I imagine that a CAS created by an advanced extraterrestrial civilization would be written in a programming language with a native notion of arbitrary-size integer with the ability to generate context-optimized low-level packed representations, bit-level magic and parallelization/vectorization from high-level descriptions of data structures, morphisms and algorithms. Barring alien technology, a good start would be some kind of compiler/language infrastructure where doing all these things manually is easier than what it is right now!
Good math display
Superficial but important: a CAS should be able to produce publication-quality formulas, graphics and tables without special effort by the user. In practice, the results are often less than impressive. These should not even be particularly hard problems to solve nowadays; they are just not prioritized, or don't get worked on by persons with a sufficiently developed eye for aesthetics or detail (sorry).
Text-friendly (and human-friendly)
Tools that work well with plain human-readable ASCII input and output are wonderful. I would like every object in a CAS to print to a plain text expression in the syntax of the language which evaluates back to precisely the same object, independent of context. Serialization will, as a consequence, be trivial. Other forms (pretty-printed, condensed, binary) can by all means be supported as well, but a verbose and faithful text representation should be trivial to access (if not the default form of output). This also calls for having a simple, regular syntax so that it is easy to extract and compose subexpressions, and so that the syntax is comprehensible for new users.
(I'm on the fence about Unicode math. It seems to occupy an uncanny valley between easily-typed ASCII math and proper typesetting.)

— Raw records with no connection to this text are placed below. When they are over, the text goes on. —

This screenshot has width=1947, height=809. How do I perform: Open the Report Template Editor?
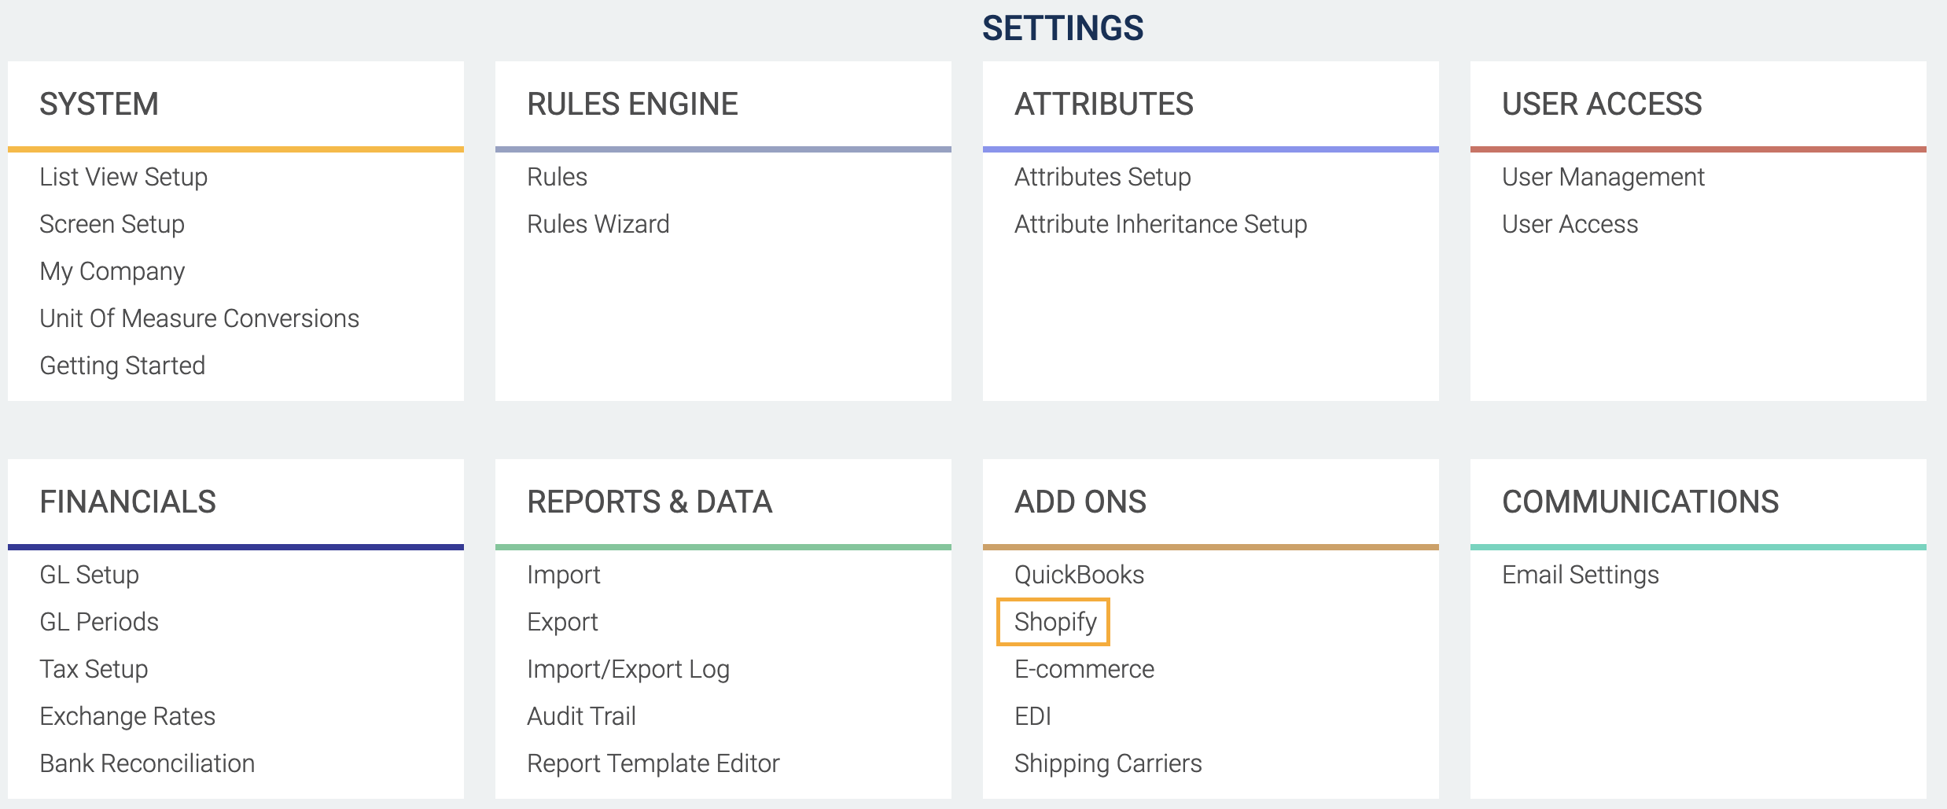pos(653,763)
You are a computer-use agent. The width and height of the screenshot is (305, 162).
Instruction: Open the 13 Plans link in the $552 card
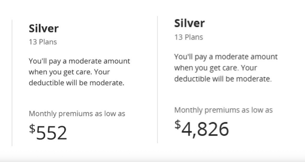[x=42, y=42]
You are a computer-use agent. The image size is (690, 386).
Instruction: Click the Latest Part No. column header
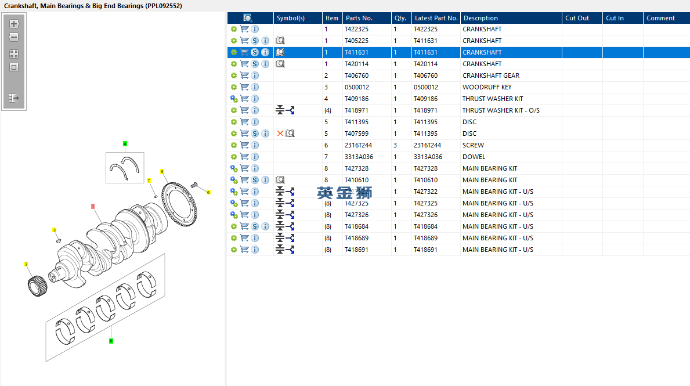tap(436, 18)
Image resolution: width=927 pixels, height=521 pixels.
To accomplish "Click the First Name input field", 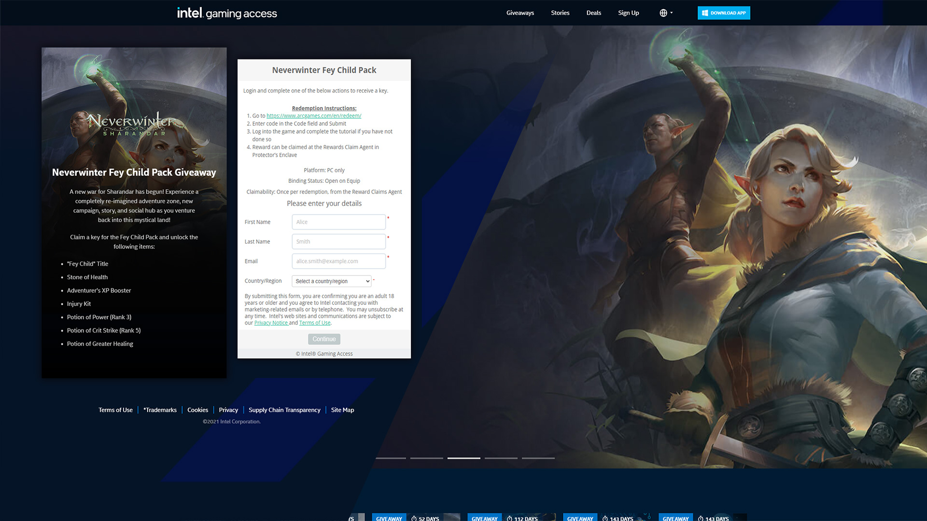I will point(338,222).
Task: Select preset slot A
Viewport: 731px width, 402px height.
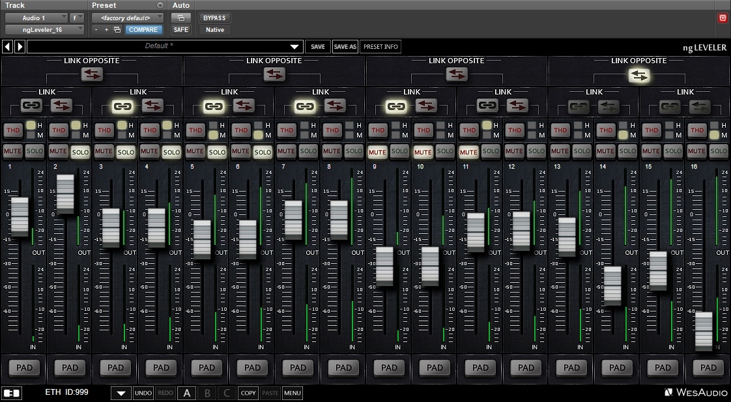Action: point(187,393)
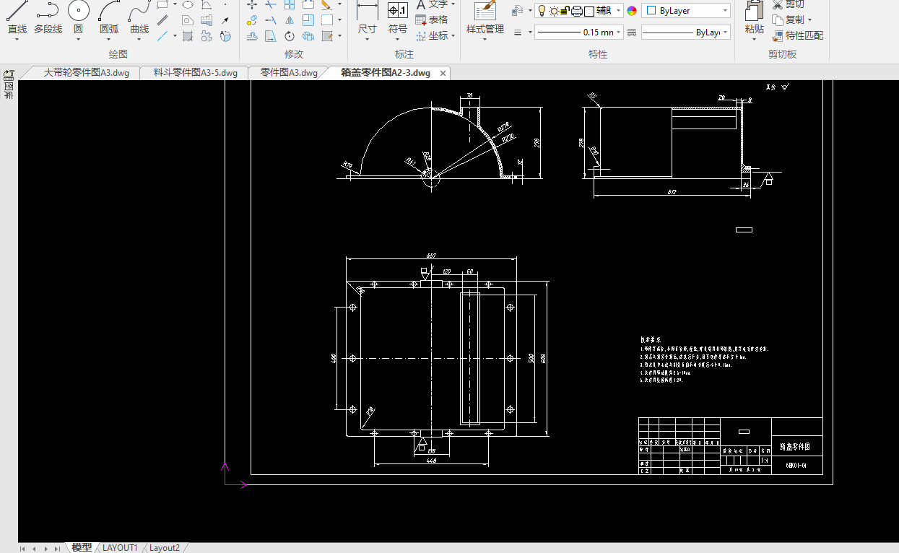Toggle the layer lock padlock icon
This screenshot has height=553, width=899.
pos(565,11)
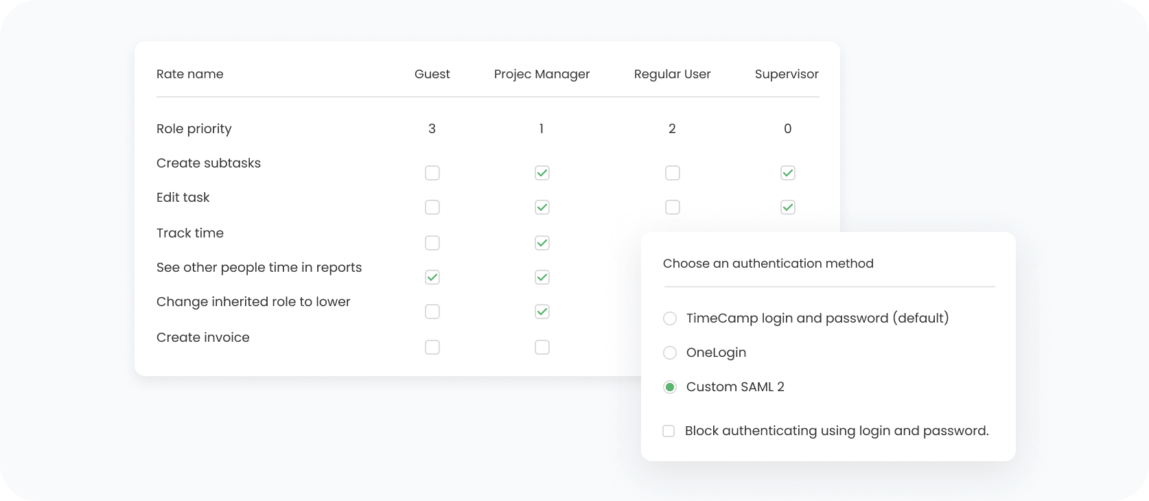Enable Create subtasks for Regular User

coord(673,173)
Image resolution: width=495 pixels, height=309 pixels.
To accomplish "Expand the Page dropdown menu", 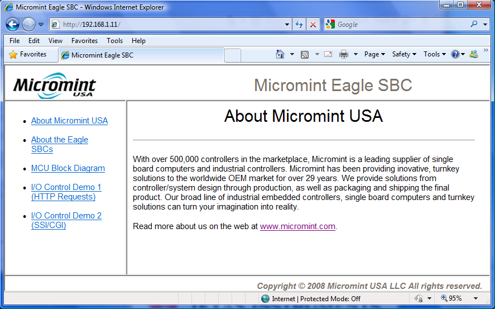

Concerns about readability and serializability may also influence semantic design decisions. It seems desirable to have strongly functional semantics that avoid implicit context and state. I also think a CAS should have good support for decimal floating-point numbers, without forced conversions to binary. (Lossy binary-decimal conversions are a frequent interface pain point with Arb.)
Well-named
Since mathematics is highly integrated, a CAS should provide a unified namespace with a consistent and convenient naming convention. You can by all means have sub-namespaces for specialized functionality, and the library implementation can be hierarchical, but for the love of things don't make users guess which modules they need to import. Granted, naming things is the hardest problem in computer science, so this is perhaps wishful thinking!
Actually, I lied: the hardest problem in computer science is backward compatibility. A simple, feature-frozen kernel with a versioned standard library could be a way forward (but easier said than done).